*** Begin section ***
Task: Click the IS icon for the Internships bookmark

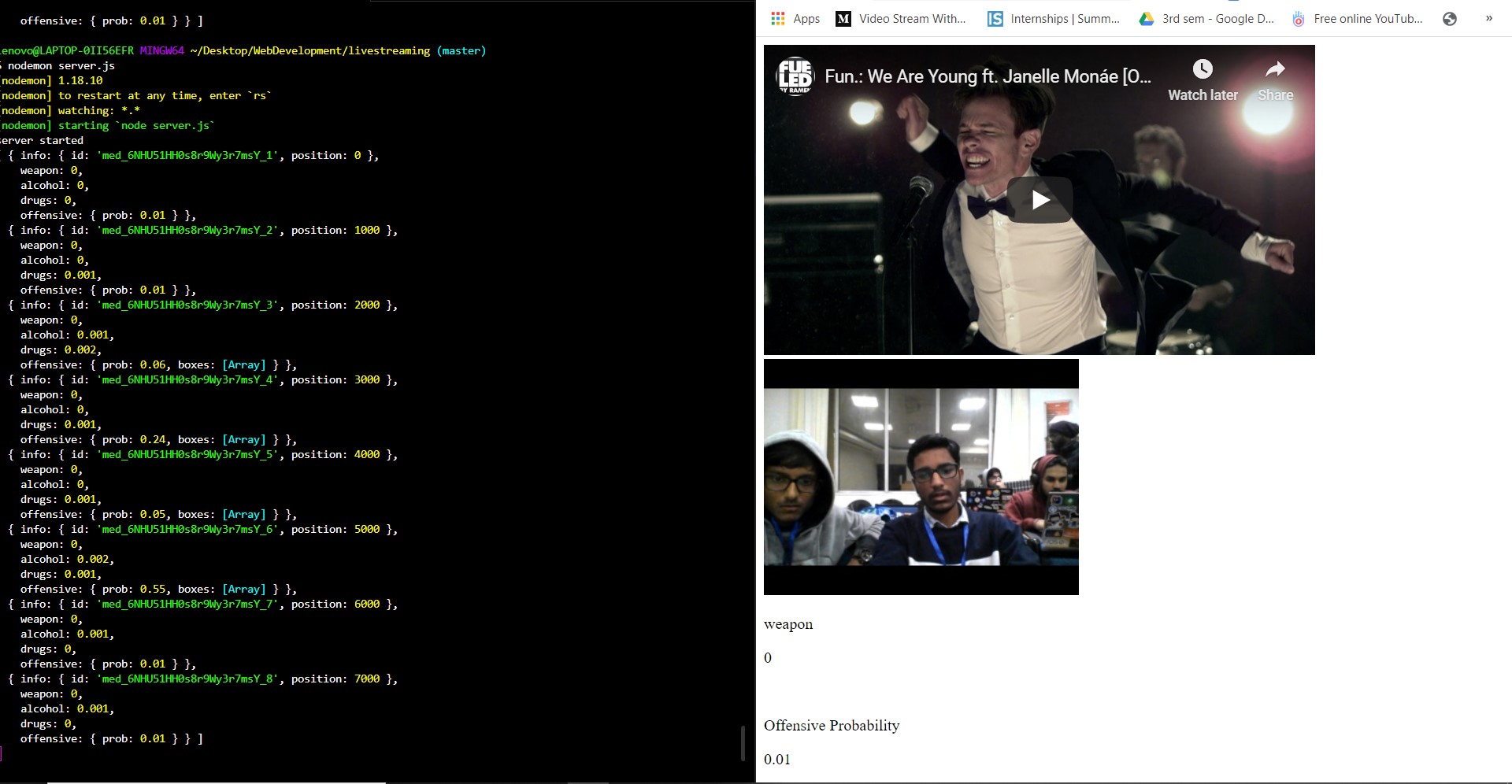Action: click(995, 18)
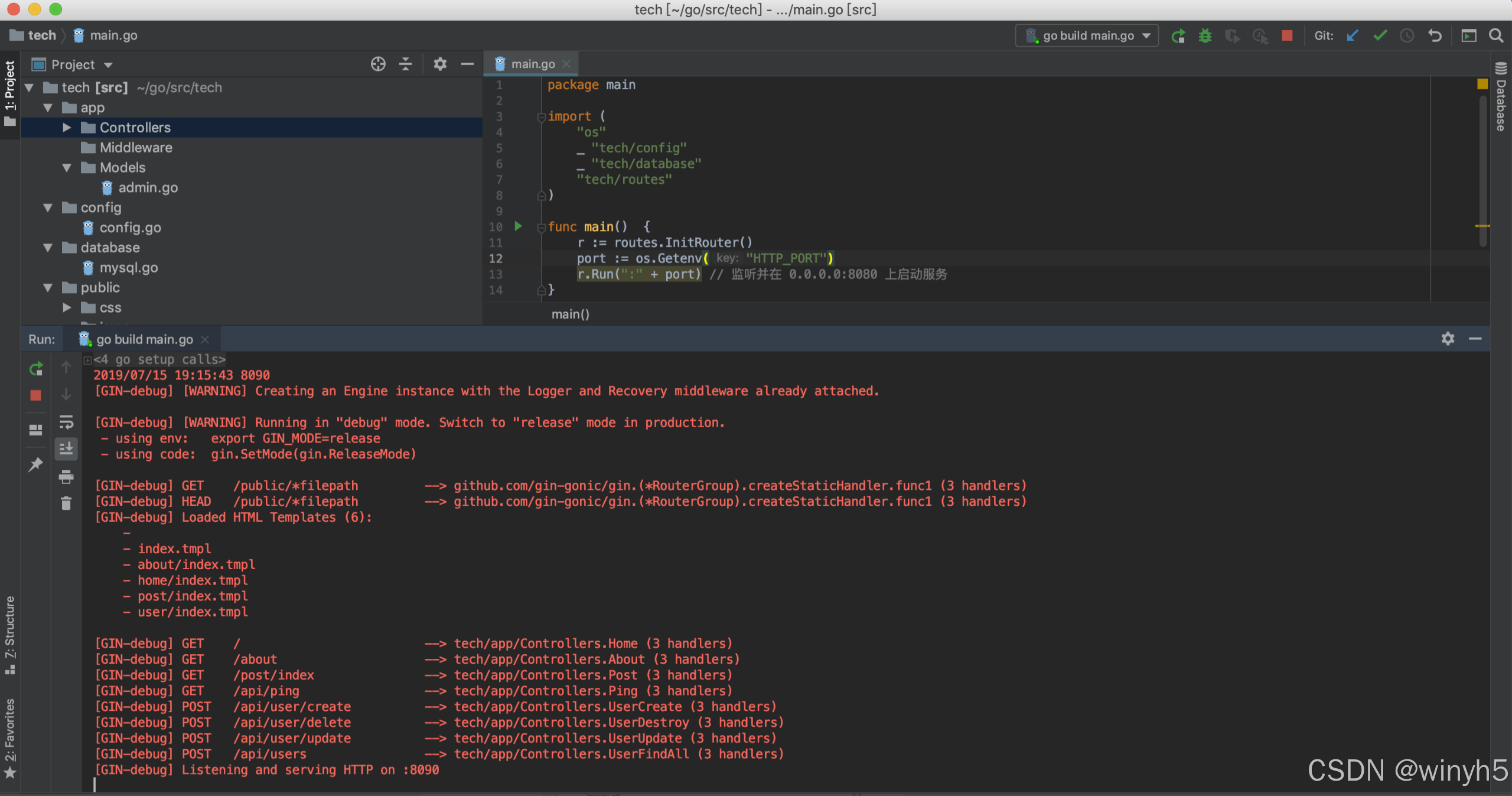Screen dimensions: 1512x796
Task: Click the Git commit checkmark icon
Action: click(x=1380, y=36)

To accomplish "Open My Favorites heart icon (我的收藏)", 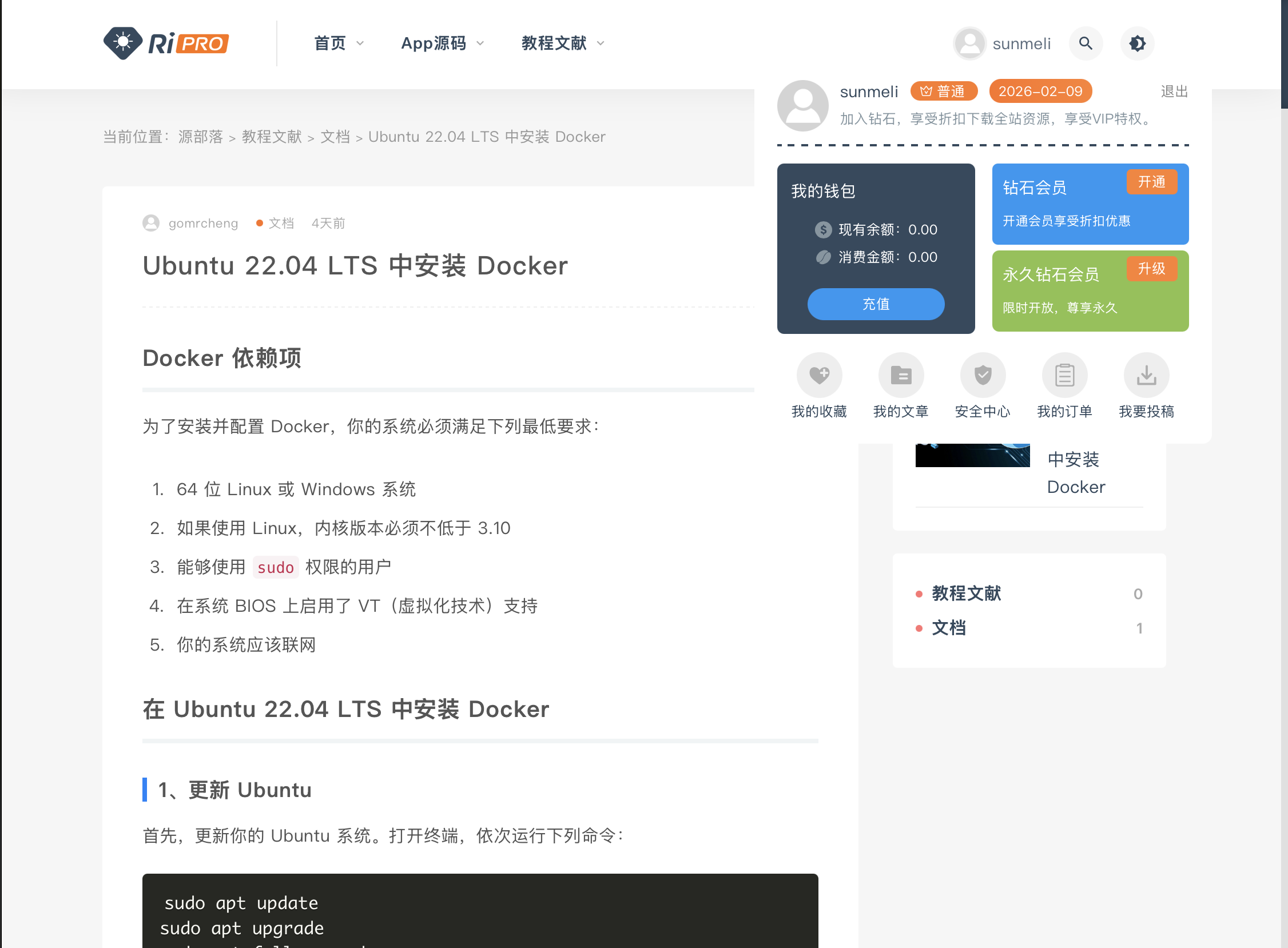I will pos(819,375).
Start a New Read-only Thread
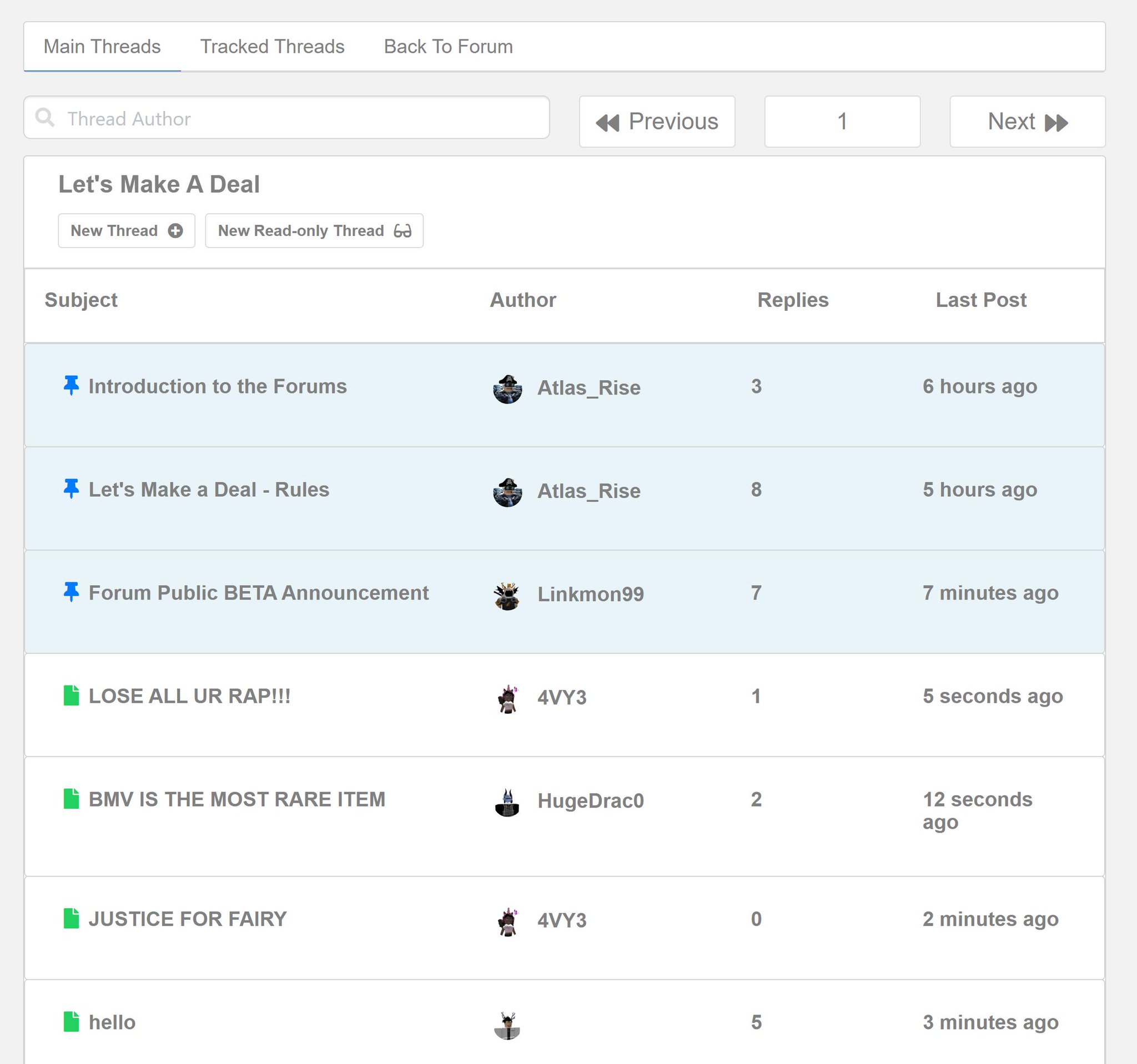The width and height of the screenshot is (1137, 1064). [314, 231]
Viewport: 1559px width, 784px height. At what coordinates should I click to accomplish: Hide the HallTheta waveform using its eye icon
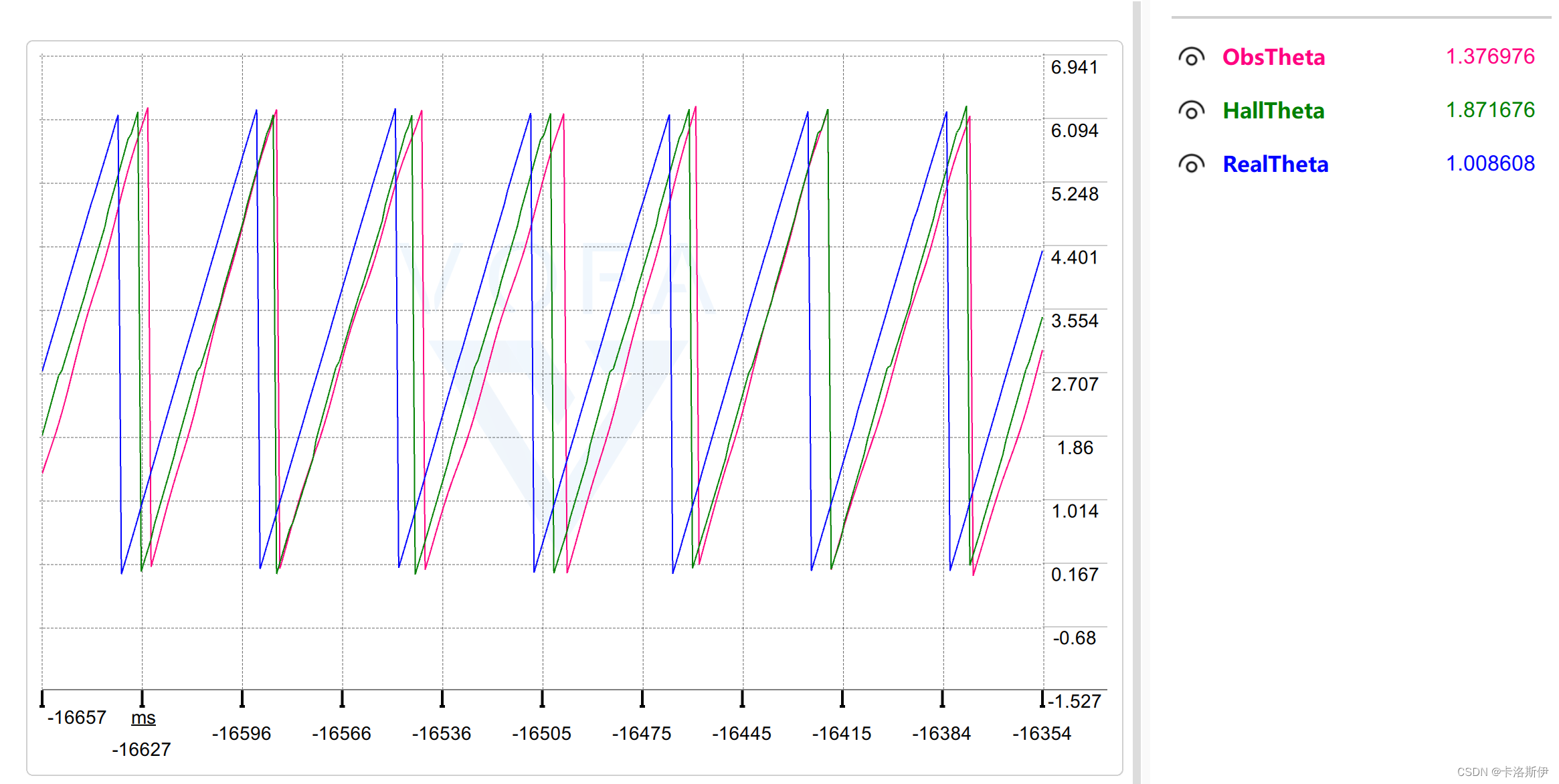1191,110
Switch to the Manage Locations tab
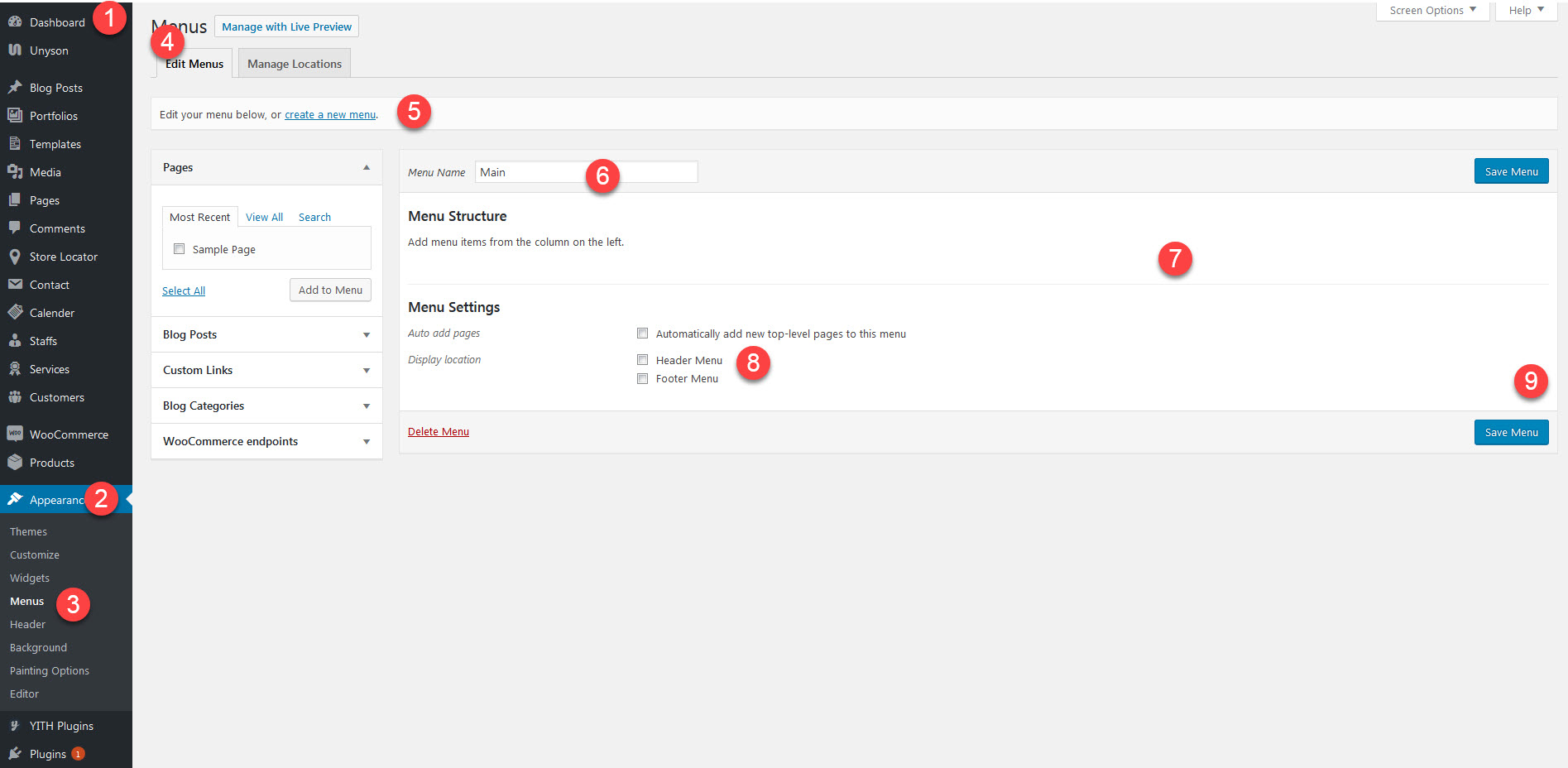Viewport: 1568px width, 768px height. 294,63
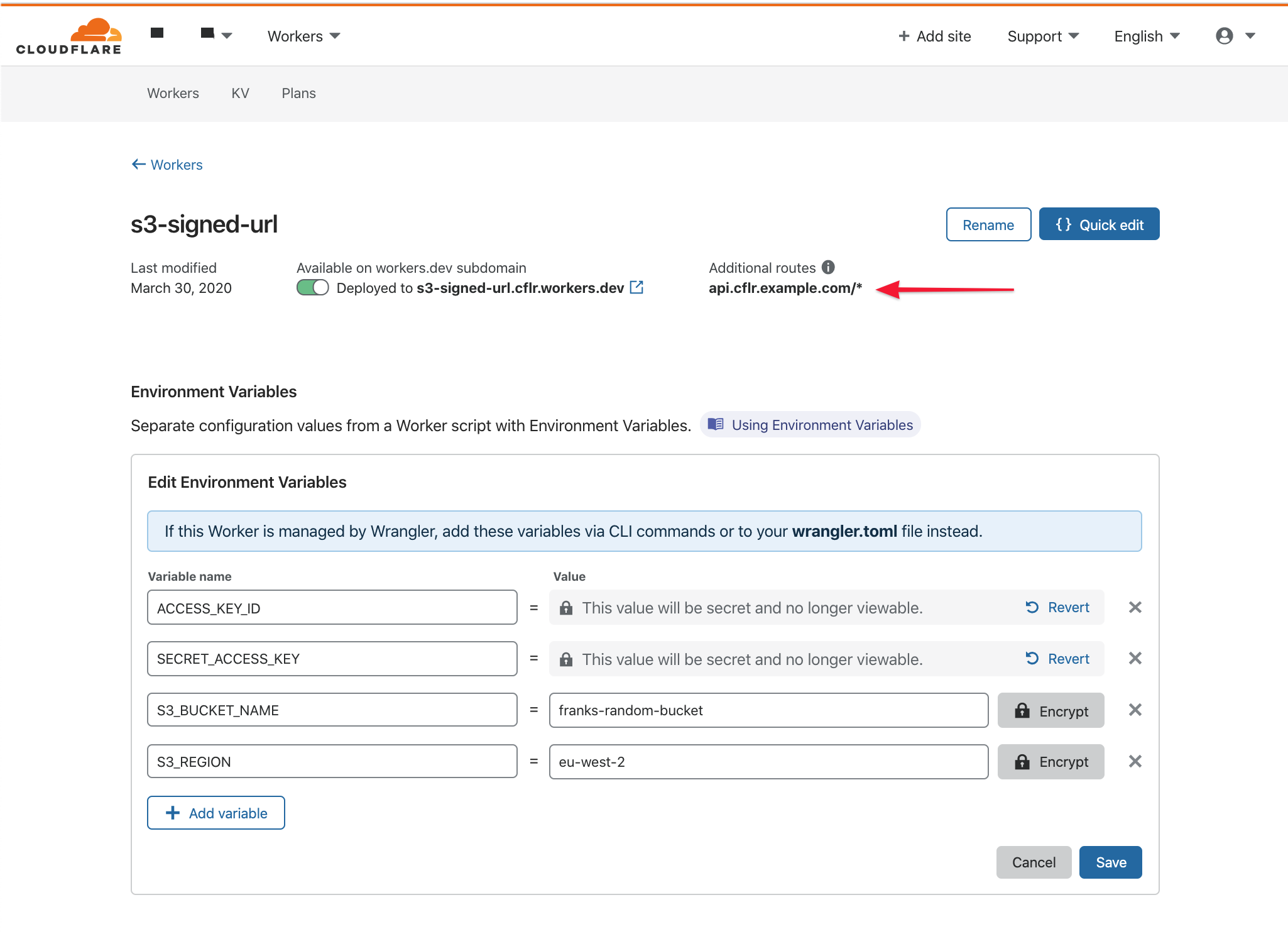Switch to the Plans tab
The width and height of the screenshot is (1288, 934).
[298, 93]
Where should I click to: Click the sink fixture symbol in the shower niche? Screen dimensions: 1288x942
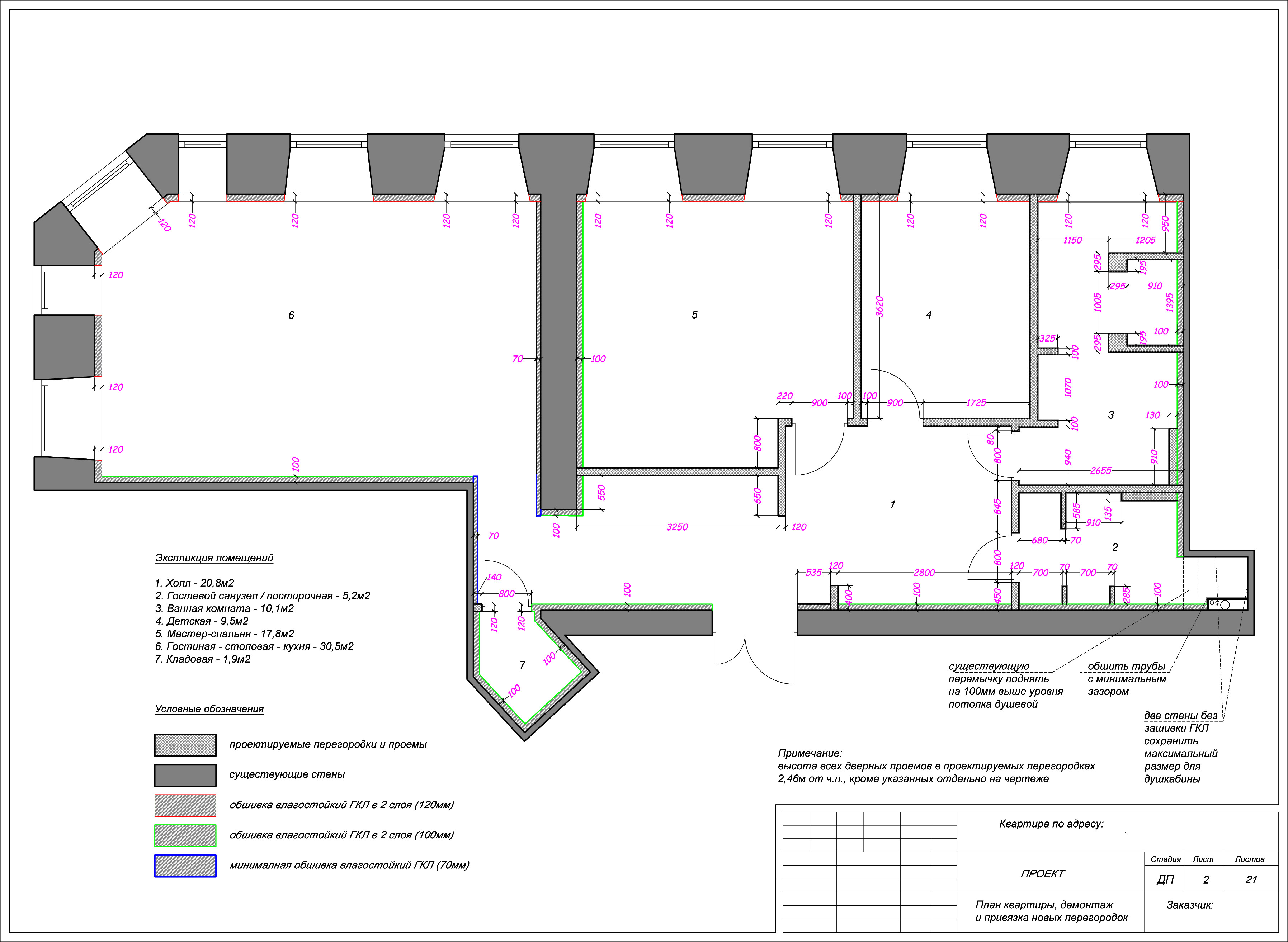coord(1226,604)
*** End section ***
▸ Your objective:
With the pictures left out, output exactly the lines that begin at the line containing "Switch to the Manage Locations tab" and end at the last line of the material.

▸ Answer to the problem:
Switch to the Manage Locations tab
Viewport: 1568px width, 768px height. 294,63
Switch to the Plans tab
The width and height of the screenshot is (1288, 934).
[298, 93]
Where should I click to: Click the sink fixture symbol in the shower niche? Screen dimensions: 1288x942
coord(1226,604)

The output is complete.